The SAP Center at San Jose has gone through plenty of name changes since opening in 1993. Originally known as the San Jose Arena, the building got in on the corporate naming trend, using is California location to its advantage and getting a big tech sponsor when it became the Compaq Center in 2001. This deal lasted for just two years, before the Compaq Center became the HP Pavilion in 2002. In 2013 the name changed once again to its current form. Ironically though, through all these name changes just one moniker has stuck. This arena is, and will forever be known as the Shark Tank.

SAP Center

Ironically though, through all these name changes just one moniker has stuck. This arena is, and will forever be known as the Shark Tank.

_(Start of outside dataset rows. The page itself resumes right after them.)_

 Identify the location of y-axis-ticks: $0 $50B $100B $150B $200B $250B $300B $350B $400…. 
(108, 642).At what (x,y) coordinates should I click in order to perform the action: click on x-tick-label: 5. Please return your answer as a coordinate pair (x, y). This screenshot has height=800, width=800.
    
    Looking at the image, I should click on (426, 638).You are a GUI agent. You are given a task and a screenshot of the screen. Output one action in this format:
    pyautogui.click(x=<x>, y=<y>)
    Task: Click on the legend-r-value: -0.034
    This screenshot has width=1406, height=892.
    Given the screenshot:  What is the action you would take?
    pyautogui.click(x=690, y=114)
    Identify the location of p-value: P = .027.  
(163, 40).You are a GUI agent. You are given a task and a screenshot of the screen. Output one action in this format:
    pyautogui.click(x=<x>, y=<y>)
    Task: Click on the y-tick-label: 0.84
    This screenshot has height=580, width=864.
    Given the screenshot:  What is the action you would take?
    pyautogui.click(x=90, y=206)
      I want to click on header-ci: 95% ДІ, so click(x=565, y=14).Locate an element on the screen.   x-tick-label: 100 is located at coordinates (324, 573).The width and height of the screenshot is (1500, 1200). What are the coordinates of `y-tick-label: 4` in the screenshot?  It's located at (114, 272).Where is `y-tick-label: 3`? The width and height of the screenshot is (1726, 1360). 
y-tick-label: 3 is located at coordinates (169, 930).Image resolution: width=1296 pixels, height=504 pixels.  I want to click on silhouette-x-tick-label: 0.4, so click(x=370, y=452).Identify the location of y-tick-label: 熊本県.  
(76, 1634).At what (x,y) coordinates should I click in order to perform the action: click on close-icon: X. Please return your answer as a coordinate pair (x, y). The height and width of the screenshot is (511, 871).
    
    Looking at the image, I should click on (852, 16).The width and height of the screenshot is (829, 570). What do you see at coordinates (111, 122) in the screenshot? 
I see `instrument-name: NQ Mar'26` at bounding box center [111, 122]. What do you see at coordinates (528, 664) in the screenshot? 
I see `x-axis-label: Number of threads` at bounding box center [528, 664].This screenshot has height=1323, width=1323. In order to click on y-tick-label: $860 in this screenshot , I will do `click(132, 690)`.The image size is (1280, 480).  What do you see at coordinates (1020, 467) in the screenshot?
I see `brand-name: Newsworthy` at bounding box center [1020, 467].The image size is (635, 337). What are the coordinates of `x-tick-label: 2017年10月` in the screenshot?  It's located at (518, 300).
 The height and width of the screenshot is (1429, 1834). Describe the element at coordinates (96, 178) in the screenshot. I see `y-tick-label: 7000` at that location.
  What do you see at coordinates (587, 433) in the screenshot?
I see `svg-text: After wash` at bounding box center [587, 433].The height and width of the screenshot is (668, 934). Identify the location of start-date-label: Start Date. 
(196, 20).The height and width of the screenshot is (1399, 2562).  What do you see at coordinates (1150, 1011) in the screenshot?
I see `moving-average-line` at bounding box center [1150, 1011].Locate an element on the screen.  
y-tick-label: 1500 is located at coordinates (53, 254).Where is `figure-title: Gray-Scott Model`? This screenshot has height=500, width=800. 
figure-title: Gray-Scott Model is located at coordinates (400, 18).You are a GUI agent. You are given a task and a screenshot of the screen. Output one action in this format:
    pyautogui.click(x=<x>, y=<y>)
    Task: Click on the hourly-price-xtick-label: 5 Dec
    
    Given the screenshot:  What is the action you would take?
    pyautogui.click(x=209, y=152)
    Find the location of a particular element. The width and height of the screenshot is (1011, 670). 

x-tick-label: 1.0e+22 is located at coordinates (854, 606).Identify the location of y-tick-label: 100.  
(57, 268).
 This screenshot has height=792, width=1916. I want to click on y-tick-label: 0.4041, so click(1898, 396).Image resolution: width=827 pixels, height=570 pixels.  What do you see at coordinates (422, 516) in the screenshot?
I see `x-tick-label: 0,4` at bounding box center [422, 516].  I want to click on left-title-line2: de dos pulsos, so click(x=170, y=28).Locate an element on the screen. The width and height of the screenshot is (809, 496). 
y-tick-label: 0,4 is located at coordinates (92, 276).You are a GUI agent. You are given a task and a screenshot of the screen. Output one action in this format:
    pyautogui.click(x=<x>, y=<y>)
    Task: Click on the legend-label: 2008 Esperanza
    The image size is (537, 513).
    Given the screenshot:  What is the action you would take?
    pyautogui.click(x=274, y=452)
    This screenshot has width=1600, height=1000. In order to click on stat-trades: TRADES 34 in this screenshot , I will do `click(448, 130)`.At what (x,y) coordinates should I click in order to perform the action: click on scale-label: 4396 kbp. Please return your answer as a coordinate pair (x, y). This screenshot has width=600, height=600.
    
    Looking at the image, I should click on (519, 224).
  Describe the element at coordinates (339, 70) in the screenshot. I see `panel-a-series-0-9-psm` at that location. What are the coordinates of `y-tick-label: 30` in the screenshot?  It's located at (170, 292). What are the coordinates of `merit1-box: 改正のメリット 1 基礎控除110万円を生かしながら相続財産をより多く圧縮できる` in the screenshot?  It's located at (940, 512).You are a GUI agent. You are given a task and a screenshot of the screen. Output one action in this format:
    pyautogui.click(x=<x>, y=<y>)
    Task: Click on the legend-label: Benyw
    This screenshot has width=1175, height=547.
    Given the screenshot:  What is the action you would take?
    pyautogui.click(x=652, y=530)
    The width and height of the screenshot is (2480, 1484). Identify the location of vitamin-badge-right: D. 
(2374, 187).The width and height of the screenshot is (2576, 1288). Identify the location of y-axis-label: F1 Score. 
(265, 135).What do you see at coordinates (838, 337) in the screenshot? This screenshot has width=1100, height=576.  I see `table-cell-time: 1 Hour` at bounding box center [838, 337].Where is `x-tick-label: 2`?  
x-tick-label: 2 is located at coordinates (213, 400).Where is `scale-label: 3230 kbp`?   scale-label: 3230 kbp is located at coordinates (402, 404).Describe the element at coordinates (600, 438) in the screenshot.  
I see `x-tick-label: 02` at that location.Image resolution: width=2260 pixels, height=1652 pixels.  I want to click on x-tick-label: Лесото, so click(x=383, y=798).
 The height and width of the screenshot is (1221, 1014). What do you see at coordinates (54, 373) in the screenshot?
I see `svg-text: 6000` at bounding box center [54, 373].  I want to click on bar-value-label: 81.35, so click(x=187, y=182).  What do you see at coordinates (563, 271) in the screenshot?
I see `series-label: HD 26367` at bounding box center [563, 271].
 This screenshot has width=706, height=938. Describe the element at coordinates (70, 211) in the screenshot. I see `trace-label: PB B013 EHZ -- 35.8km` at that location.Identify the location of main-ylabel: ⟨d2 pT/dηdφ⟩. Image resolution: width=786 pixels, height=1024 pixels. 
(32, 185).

This name somewhat obviously comes from the main tenants of the arena, the San Jose Sharks of the NHL. The arena was built with hockey in mind and seats 17,562 for Sharks matches. It is also home to another hockey team, the San Jose Barracuda of the American Hockey League, and also an arena football team, the San Jose Sabercats.
The arena was under construction in 1991, but delays occurred when the forward thinking Sharks requested additional upgrades which would hopefully see them remain viable in the NHL for the lifespan of the arena. These upgrades included a new batch of luxury suites, increased seating capacity (especially at the club seat level) and a bigger press box.
As with all arenas there have been upgrades through the years, with a new center-hung LED video display system being added in 2007. With a new $1.3 billion stadium having gone up in nearby Santa Clara to be the home of the San Francisco 49ers, it is more important than ever that the Shark Tank is continually upgraded and revamped if outside vents are going to be held at the facility. With this in mind more improvements are in the works, including new technology like in-seat food and merchandise delivery.
The SAP Center has always been keen to have its space used for a variety of events. In 2006 the building sold 633,435 tickets to non-sporting events. This was the most of any venue in the Western United States and the fourth most in the world behind Madison Square Garden (New York), the MEN Arena (Manchester, UK) and the Air Canada Center (Toronto, Canada). The SAP Center has hosted numerous WWE events, including the 1998 Royal Rumble and 2001 SummerSlam, the 1996 US Figure Skating World Championships and the 1997 NHL All-Star Game.
The center has also become a mecca for amateur sport as the management team has done everything to boost interest in niche events within the community. As a result events as varied as sumo, fencing and volleyball have graced the Shark Tank floor. This is all important as the SAP Center was built as part of a downtown revitalization project and it has been called “the biggest success in the city’s rebuilt downtown.”